Beyond Flicker: Detecting Kinematic Inconsistencies for Generalizable Deepfake Video Detection
Alejandro Cobo, Roberto Valle, José Miguel Buenaposada, Luis Baumela
TL;DR
This paper tackles the generalization gap in deepfake video detection by modeling biomechanical, non-rigid facial motion correlations rather than relying solely on static or simple temporal cues. It introduces KiMoI, a data-driven pipeline that generates subtle kinematic inconsistencies using a Landmark Perturbation Network to learn deformation bases of facial motion, followed by a region-aware face morphing step to embed these artifacts into pristine videos. The approach combines spatial pseudo-fakes with learned temporal artifacts, leading to state-of-the-art cross-dataset generalization on multiple benchmarks, including DF40. The results suggest that data-driven temporal artifact synthesis yields more transferable clues than traditional noise-based or analytical methods, with potential for interpretable deformation modes in future work.
Abstract
Generalizing deepfake detection to unseen manipulations remains a key challenge. A recent approach to tackle this issue is to train a network with pristine face images that have been manipulated with hand-crafted artifacts to extract more generalizable clues.
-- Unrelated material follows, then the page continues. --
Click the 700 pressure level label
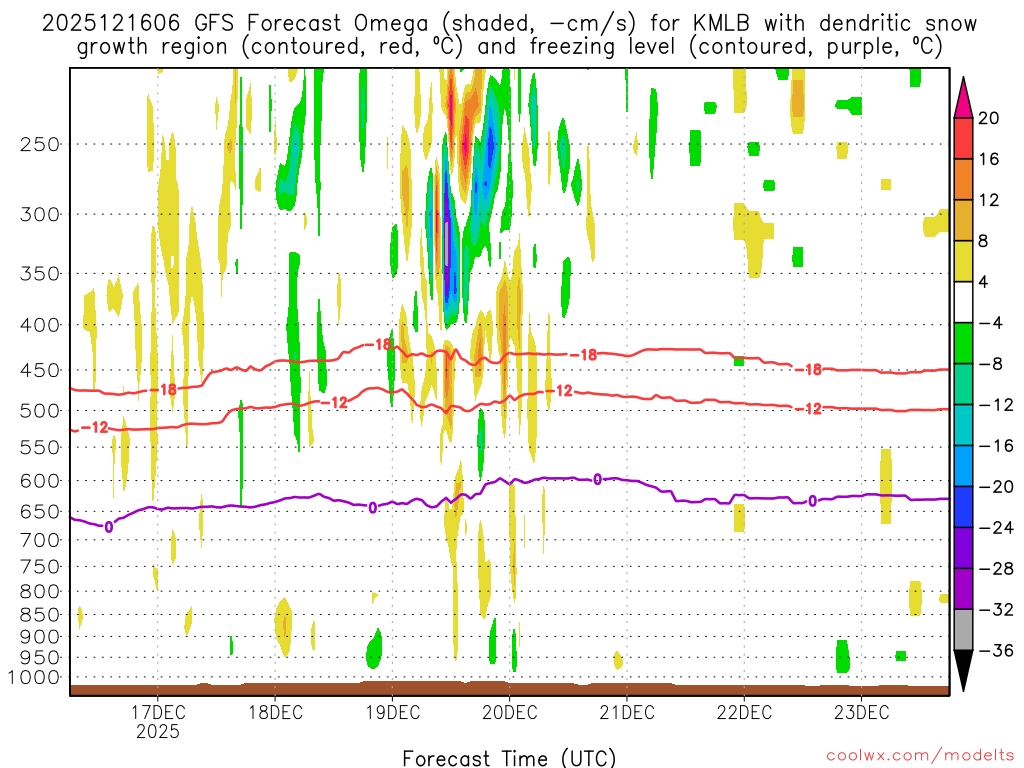 40,539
While effective for static images, extending this to the video domain is an open issue. Existing methods model temporal artifacts as frame-to-frame instabilities, overlooking a key vulnerability: the violation of natural motion dependencies between different facial regions. In this paper, we propose a synthetic video generation method that creates training data with subtle kinematic inconsistencies. We train an autoencoder to decompose facial landmark configurations into motion bases. By manipulating these bases, we selectively break the natural correlations in facial movements and introduce these artifacts into pristine videos via face morphing. A network trained on our data learns to spot these sophisticated biomechanical flaws, achieving state-of-the-art generalization results on several popular benchmarks.